The Ministry of Finance released the draft Law on Electronic Goods Delivery Notes and opened public discussion with an invitation for comments and suggestions to the draft to be submitted.
The public discussion will last until 30 September 2024.
The intention is that the Law on Electronic Goods Delivery Notes (the Law) will be simple and short, and that all technical solutions will be the subject of by-laws.
The draft by-laws are not yet available, and their adoption is planned after the entry into force of the Law. The deadline is not specified the draft.
The most important information is presented below.
Planned implementation of the Law
The Law shall apply as of 1 January 2026. Exceptionally, the Law would apply as of 1 October 2027 for the following obligations:
- Obligation for sending an electronic goods delivery note when the sender and receiver are private sector entities
- Obligation of transporter to present an electronic goods delivery note in event of inspection
- Obligation of private sector entity to receive an electronic goods delivery note in event of movement of goods.
The Law would be adopted in the second quarter of 2025.
Subject of the Law
The Law would regulate the sending, receiving, processing, rejection, acceptance and presentation of electronic goods delivery notes in connection with the movement and inspection of the movement of goods between public sector entities and private sector entities, as well as other issues that are relevant to electronic goods delivery notes.
The provisions of the Law would not apply to private individuals who are not subject to tax on income from self-employment in terms of the law that regulates personal income tax.
Obligation for sending an electronic goods delivery note
According to the Law, private sector and public sector entities have the obligation to send an electronic goods delivery note for each movement of goods over which they hold disposal rights.
The terms Public Sector Entity and Voluntary System User have the meaning defined in electronic invoicing regulations.
A private sector entity is subject to value added tax, as is a person who trades in excise duty goods.
In addition, the Law also regulates situations in which there is no obligation to send an electronic goods delivery note:
- The movement of goods delivered through transmission, transport and distribution networks, including especially water, electricity, natural gas, energy for heating, i.e. cooling and the like
- The movement of goods in retail supply in accordance with the Law on Fiscalization
- The movement of goods within performance of contractual obligation toward beneficiaries of funds from international framework agreements
- Movement of goods within the scope of procurement, modernization and overhaul of military and/or security-sensitive goods, as well as related movements of goods.
- Movement of goods that includes relocating goods from one location to another within the same public sector entity.
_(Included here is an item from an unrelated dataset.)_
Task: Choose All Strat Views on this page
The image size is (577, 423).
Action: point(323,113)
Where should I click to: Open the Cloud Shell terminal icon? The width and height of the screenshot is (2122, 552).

An IT solution managed by the Central Information Intermediary, the authorized unit within the Ministry of Finance (system), will be used for sending, receiving, recording, processing and storing electronic goods delivery notes.
The sender of the electronic goods delivery note is obliged to send the electronic goods delivery note in accordance with the Law at the latest immediately before the movement of goods occurs.
Electronic goods delivery note
The draft Law defines the elements of the electronic goods delivery note, while a by-law will regulate this issue in greater detail.
The recipient of the electronic goods delivery note is required to confirm the physical receipt of goods on the day of taking over the goods or at the latest two working days after commencement of receipt of goods.
The recipient of the electronic goods delivery note checks the received electronic goods delivery note and accepts or rejects it, in whole or in part, within eight days from the day of receipt of the electronic goods delivery note by issuing an electronic goods receipt note.
If the recipient of the electronic goods delivery note is a public sector entity and does not send an electronic goods receipt note within the prescribed period, the electronic goods delivery note will be considered accepted in its entirety.
When the recipient of the electronic goods delivery note is a private sector entity and does not accept or reject the electronic goods delivery note, the electronic goods delivery note will be considered rejected in its entirety.
The recipient of a goods delivery note accepts partially or refuses to accept a received goods delivery note by sending an electronic goods receipt note through the system, with indicated deficiencies or other identified defects, to which the sender of the goods delivery note can agree subsequently within 30 days of the date of receipt of such goods receipt note; otherwise, it shall be deemed that the goods delivery note has been refused in full.
By-laws will regulate the method and procedure for sending, receiving and presenting electronic goods delivery notes as part of the inspection procedure, the method and procedure for accepting and rejecting electronic goods delivery notes, sending electronic goods receipt notes, reconciliation through the system and the method of dealing with rejected electronic goods delivery notes in the system, the conditions and method of storing electronic goods delivery notes and goods receipt notes in the system, ensuring the validity and integrity of the content of the goods delivery notes and goods receipt notes, as well as conditions and method for presenting goods delivery notes based on a request by a competent authority.
Violation of obligations prescribed by the Law
Fines are also stipulated for violations of obligations prescribed by the Law. Fines range from 50,000 dinars to 2,000,000 dinars, depending on which obligation has been violated, as well as which person is responsible for the violation of an obligation.